In 2023, an adaptation by E.V. Crowe for Paramount+ with executive producers Tony Wood and Richard Tulk-Hart, under the banner of Buccaneer Media began to move forward. Milly Thomas adapted the book for the series. Charles Martin and Rebecca Rycroft are directors with Andy Mosse serving as producer.

In March 2024, Katherine Kelly, Dougray Scott and Eve Myles were cast in lead roles. The cast also includes Lee Boardman, Victoria Hamilton and Clara Rugaard. Filming began in Bristol in March 2024. Filming locations include the city's Castle Park and Wine Street. Filming also took place in Brean, Somerset.
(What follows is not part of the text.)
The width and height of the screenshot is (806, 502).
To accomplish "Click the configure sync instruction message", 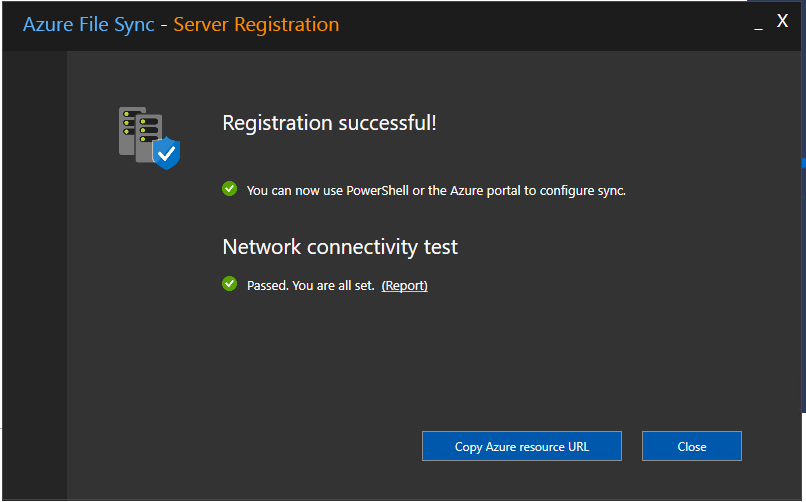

In April 2024, guitarist Slash, a huge fan of the original novel who helped bring it to Buccaneer Media for the adaptation, joined the series as an executive producer and a contributor to the series's soundtrack alongside composer Adam Price.

==Release==
The first series became available on Paramount+ on 16 January 2025.
It aired on Virgin Media One in Ireland for free, starting 14 May 2026.

In the United States, it became available on Acorn TV on 8 September 2025.

The second series premiered on Paramount+ on 20 July 2026.

==Reception==
On the review aggregator website Rotten Tomatoes, 88% of 8 critics' reviews (series 1) are positive.

Vicky Jessop for the Evening Standard gave the show four out of five, and praised the performance of Myles who found "levity in a show that often feels mired in darkness, but never fails to be anything less than compelling". Lucy Mangan in The Guardian also gave the show four out of five and described it as "a very well-made, pacy drama" with an "overall confidence, style and authenticity". Ed Power in The Independent also gave the series four out of five and praised the performance of Myles and the soundtrack which he described as "understated and spooky" and "the perfect accompaniment to a thriller illuminated by the reliably likeable Myles but not afraid to get much darker than the average streaming whodunit".